▸ ACTIVITY
From the listing below, set down exactly the lines between the one holding "Minimize the Figure 5 window" and the one holding "You are a computer-use agent. This", inclusive. No other line is wanted.

== == ==

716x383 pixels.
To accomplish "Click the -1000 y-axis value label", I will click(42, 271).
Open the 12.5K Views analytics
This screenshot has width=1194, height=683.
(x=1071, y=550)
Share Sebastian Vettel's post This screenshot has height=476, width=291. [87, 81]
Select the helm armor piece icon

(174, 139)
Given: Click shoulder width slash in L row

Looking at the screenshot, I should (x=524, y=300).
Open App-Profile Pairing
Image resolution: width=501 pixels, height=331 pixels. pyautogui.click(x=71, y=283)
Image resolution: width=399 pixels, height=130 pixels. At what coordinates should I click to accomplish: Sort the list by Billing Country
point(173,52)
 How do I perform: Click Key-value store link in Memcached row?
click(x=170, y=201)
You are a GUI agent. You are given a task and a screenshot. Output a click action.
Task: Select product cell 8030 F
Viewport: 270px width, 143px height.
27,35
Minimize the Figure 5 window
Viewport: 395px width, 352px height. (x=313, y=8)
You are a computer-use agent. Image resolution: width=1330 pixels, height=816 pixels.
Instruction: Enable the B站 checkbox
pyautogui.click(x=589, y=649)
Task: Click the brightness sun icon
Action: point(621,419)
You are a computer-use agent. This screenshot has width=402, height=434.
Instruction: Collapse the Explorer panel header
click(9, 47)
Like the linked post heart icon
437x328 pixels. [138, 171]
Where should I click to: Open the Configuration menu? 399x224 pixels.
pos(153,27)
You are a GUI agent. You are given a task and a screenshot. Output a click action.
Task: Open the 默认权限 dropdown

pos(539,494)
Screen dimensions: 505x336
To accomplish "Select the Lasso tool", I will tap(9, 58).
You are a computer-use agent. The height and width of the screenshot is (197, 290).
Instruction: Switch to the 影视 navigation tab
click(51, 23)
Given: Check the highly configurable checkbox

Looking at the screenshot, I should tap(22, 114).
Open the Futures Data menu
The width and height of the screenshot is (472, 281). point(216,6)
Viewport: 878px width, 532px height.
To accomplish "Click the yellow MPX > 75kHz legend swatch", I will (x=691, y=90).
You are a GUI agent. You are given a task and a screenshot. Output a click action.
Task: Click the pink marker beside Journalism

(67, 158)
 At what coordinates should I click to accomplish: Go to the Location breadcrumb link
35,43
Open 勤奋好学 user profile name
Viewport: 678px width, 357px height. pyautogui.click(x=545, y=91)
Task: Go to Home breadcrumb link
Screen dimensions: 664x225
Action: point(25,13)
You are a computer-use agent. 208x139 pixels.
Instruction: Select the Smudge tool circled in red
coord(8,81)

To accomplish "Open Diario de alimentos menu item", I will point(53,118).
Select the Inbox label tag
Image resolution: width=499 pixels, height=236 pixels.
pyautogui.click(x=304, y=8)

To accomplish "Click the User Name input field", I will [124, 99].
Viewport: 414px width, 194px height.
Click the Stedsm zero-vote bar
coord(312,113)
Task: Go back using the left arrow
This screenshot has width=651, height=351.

== == ==

▸ FINISHED TASK
Minimize the Figure 5 window
Viewport: 395px width, 352px height. (x=313, y=8)
You are a computer-use agent. Image resolution: width=1330 pixels, height=816 pixels.
Instruction: Enable the B站 checkbox
pyautogui.click(x=589, y=649)
Task: Click the brightness sun icon
Action: point(621,419)
You are a computer-use agent. This screenshot has width=402, height=434.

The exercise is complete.